Fort McAllister was designed by Captain John McGrady and was inspected by Confederate General Robert E. Lee in 1861 to which he had a few recommendations to better protect the fort. Lee recommended it be enlarged to better withstand heavy bombardment, which he would be proven correct when artillery fire from Union and naval forces couldn't penetrate the walls of the fort. The Union ironclad ships—the Montauk, Passaic, Nahant, and Patapsco—could not damage the fort despite having some of the biggest cannons at the time, especially the Montauk which featured 11 and 15-inch guns. The fort itself was only defended by a few hundred soldiers and in no way could withstand General Sherman's attack with a far larger force. The Battle of Fort McAllister itself only lasted 15 minutes and ended with Union forces capturing the base which put the Confederacy on the path to losing the Civil War.

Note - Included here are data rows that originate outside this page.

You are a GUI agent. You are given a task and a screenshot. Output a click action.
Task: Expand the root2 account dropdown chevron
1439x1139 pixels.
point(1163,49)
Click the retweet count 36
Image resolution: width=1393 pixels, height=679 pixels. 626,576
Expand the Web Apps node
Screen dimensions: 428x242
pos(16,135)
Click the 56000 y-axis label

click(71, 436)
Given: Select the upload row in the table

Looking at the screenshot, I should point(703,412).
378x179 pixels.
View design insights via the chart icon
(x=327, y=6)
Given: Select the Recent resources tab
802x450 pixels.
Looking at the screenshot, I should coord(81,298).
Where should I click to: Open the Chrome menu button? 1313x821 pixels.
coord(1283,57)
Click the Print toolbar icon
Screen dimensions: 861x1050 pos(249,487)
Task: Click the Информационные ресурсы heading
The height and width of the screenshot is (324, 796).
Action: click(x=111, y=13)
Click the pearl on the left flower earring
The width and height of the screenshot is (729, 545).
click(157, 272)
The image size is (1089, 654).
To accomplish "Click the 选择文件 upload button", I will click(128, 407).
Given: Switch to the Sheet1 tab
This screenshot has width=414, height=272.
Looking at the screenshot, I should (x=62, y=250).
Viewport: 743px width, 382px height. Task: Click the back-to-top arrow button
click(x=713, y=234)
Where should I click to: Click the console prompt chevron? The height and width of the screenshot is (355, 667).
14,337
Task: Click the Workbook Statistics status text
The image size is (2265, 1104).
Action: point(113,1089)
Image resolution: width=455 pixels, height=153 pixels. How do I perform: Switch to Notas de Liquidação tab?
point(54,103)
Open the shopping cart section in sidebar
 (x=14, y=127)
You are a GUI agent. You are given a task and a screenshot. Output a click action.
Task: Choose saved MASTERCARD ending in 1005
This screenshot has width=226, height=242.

After Union soldiers captured Savannah, Sherman and his forces abandoned control of the fort along with burning most of the bunkers. The fort was originally operated by Maj. George W. Anderson, but he was captured and taken to the McAllister family home to which Union forces made it a new base for Gen. William B. Hazen. This would happen on the same evening that the fort was burned and forgotten. General Hazen held a celebratory dinner for the victory inviting General Sherman and even Major Anderson. Both Anderson and Sherman got into a heated exchange over the tactics Anderson used to defend the base. Anderson and captured Confederate soldiers went under orders to clear the fort of land mines they placed on the grounds as a defense mechanism and tributes were made to those that had fallen in the Battle of Fort McAllister.

Industrialist Henry Ford bought the property in the 1930s and began efforts to restore it after the years of abandonment and poor shape it was in. In 1958, the International Paper Company bought the property and gave it to the State of Georgia. The state worked with preservation groups and historians to restore the fort to match its appearance before the Union forces captured and destroyed it. The fort would make it onto the National Register of Historic Places in 1970 and be reopened as a public park. It was combined with Richmond Hill State Park and was named Fort McAllister State Park.